Enter Vaca, a perfect fit based on his years of experience working with large groups. In college he taught cheerleading and dance camps and more recently has worked with NBA and NFL dance teams.
“I’ve choreographed big halftime shows for the NFL and sometimes I’m using rookie dancers who have more cheer experience than dance experience. I use some of the same methods at Dance Downtown to help people quickly feel like they’re completely getting into the movement and fully dancing,” said Vaca, who noted he has kind of become the program’s resident 60s dance expert. He will also be teaching dances from the 90s on Friday, Aug. 22, from 6:30-10 p.m. at the Music Center. “It’s usually 100 to 200 people who have come to enjoy Friday night dancing.
“Recently they had a 60s night and had a band playing British 60s hits, a lot of Beatles, Rolling Stones and things like that,” he added. “When the band took a break I got up on stage with a microphone and I taught people 60s dance steps. One of the things I love about these events is that I’ll look out into the audience and there’s always someone with this look on their face as if this is something they’ve always wanted to try and never tried it before and you can tell they’re having a blast. It’s so exciting to see that.”
And no matter what era of dancing Vaca is teaching a group, his approach is exactly the same—keep it fun, keep it simple and organize the material in a way that the participants can feel like they’re really dancing.
“I think when it’s the most fun for them is when I make it feel a little bit more like a routine and I think that that’s where the real skill comes in,” said Vaca. “I usually have 40-45 minutes to teach them as much as I possibly can and keep the party rolling, keep having a good time.”
But there’s more than just a good time at stake, according to Vaca, who feels a real responsibility to give back as an artist.
“One of the things we owe to the community is to engage them in art, especially today because most students and children are not getting enough in their schooling,” said Vaca. “Here’s an opportunity to contribute to really fun events where people can come in and learn and explore and have a great time and hopefully they’ll be inspired to want to learn more whether they go take a dance lesson or they pick up an instrument or they come see a show. It’s all feeding back into the world you’re involved in as an artist.”

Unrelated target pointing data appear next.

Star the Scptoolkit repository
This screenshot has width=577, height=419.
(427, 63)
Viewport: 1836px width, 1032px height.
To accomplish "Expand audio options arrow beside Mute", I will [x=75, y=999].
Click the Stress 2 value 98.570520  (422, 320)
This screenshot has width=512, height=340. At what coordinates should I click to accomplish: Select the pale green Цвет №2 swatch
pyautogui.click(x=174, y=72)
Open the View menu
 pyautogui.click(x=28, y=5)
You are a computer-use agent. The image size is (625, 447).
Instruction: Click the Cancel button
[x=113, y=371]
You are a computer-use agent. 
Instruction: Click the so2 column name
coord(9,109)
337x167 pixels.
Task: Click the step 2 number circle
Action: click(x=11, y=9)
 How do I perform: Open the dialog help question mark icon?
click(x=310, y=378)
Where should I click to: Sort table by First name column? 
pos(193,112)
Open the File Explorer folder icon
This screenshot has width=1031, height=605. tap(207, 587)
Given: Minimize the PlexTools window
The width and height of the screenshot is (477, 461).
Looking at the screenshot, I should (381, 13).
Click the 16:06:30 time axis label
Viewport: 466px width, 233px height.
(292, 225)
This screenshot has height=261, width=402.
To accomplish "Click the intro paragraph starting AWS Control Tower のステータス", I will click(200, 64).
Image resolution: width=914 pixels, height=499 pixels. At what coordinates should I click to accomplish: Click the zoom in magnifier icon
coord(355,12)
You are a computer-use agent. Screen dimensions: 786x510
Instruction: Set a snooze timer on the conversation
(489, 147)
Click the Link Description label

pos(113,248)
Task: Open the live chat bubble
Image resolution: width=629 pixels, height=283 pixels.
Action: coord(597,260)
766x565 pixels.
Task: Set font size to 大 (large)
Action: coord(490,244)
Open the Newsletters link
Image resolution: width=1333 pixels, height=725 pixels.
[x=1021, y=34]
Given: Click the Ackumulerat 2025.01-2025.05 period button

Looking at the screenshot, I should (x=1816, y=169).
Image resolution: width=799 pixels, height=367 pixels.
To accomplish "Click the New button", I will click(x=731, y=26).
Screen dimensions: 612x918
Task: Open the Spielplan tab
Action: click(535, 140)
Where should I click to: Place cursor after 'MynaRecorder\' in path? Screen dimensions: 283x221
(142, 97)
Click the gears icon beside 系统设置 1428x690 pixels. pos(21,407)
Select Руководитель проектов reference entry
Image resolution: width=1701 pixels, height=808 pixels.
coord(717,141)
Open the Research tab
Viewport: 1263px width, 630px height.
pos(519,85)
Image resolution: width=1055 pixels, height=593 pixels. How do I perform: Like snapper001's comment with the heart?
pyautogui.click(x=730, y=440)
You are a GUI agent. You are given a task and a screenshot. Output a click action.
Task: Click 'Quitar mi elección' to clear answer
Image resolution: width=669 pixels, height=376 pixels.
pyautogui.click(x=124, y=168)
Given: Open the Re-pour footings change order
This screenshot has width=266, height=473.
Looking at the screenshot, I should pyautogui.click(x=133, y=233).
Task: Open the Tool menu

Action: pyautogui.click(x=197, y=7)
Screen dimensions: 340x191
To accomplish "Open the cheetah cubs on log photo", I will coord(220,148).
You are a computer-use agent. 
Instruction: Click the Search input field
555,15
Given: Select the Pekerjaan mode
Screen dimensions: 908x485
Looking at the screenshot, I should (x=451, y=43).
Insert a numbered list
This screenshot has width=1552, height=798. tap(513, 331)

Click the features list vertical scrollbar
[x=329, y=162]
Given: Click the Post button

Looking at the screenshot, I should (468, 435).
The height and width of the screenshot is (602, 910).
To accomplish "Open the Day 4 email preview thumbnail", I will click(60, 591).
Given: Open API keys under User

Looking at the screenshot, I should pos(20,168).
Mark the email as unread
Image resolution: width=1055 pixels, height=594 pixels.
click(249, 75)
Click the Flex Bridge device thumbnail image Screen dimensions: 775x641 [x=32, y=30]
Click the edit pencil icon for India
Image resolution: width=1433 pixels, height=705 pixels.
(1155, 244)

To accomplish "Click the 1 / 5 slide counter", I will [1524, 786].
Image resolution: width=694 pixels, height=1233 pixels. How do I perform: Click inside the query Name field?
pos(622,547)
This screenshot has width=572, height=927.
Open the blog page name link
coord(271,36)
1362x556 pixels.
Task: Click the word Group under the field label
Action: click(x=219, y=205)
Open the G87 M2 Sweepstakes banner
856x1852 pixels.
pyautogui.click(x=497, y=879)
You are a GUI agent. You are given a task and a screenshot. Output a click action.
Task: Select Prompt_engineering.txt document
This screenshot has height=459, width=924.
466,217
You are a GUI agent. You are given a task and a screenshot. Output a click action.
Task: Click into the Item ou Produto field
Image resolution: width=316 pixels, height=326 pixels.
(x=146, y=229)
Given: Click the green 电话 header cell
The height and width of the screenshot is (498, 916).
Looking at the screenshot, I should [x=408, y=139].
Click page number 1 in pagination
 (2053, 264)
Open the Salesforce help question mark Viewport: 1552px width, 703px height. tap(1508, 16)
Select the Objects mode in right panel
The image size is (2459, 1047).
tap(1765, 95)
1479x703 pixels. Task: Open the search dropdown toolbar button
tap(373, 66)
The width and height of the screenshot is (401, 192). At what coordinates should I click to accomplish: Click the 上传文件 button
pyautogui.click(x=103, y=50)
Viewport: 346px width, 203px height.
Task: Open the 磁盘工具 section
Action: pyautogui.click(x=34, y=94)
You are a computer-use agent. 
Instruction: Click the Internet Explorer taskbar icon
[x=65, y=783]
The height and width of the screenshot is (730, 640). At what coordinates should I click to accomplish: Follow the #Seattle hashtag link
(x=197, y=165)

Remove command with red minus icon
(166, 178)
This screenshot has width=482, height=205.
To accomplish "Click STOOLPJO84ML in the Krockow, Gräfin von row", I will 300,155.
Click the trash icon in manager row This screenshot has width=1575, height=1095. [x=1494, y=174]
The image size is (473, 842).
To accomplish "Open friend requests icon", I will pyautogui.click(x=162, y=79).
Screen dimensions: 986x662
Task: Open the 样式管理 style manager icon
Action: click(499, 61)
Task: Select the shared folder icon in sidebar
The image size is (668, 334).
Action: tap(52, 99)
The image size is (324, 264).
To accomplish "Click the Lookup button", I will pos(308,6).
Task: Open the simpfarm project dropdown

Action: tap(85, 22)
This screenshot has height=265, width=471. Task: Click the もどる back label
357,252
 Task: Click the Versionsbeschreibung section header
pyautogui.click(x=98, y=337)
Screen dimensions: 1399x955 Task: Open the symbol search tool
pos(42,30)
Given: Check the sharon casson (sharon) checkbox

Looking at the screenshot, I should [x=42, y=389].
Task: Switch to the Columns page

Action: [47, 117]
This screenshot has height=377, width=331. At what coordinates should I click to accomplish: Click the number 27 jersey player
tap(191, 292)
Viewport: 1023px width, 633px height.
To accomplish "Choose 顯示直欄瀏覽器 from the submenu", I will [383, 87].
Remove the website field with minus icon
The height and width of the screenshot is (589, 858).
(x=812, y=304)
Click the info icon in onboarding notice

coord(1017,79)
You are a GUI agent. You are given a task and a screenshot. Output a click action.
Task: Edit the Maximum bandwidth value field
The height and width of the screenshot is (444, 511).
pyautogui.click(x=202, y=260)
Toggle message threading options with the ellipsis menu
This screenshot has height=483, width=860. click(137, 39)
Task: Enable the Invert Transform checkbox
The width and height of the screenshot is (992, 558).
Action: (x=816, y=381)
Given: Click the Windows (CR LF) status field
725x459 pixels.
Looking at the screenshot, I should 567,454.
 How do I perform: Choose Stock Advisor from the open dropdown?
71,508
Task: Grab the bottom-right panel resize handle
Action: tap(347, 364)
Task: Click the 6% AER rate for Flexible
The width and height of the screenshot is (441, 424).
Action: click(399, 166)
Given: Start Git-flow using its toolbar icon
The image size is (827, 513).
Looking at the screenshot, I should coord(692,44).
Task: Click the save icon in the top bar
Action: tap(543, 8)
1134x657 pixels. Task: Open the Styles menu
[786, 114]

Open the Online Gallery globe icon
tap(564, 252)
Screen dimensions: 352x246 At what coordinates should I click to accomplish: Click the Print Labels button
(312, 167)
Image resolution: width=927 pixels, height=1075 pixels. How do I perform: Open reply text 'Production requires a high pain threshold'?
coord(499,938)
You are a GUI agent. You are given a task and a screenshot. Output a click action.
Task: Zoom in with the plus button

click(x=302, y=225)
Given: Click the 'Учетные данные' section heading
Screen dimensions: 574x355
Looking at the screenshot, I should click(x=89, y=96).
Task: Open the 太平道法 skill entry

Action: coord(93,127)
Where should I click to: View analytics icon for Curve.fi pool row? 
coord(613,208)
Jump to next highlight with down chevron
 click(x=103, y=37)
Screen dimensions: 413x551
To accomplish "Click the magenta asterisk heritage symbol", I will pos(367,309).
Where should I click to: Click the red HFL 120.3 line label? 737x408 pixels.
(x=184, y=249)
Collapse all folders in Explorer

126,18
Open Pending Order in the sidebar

Through the Active Arts program, individuals can participate in a number of ways. Besides, Dance Downtown and A Taste of Dance, there are Friday Night Sing-Alongs, Drum Downtown, and Ukulele-related events, among others.
“What they’re trying to do is keep the community involved in art-making all year round by coming to the Music Center,” said Vaca. “Active Arts’ purpose is to embrace the members of the L.A. community in all forms of art through simple, often free events. It’s really a great opportunity to involve the community and you don’t have to come in with any skills or learning background, you just have to come in with a good attitude and be ready to try.”
Asked what kind of crowd shows up for the events, Vaca thought for a moment before responding.
“It’s really a melting pot and the funny thing is that every time you go up and do one of these events it’s generally a mix,” he said. “The crowd definitely looks like L.A.”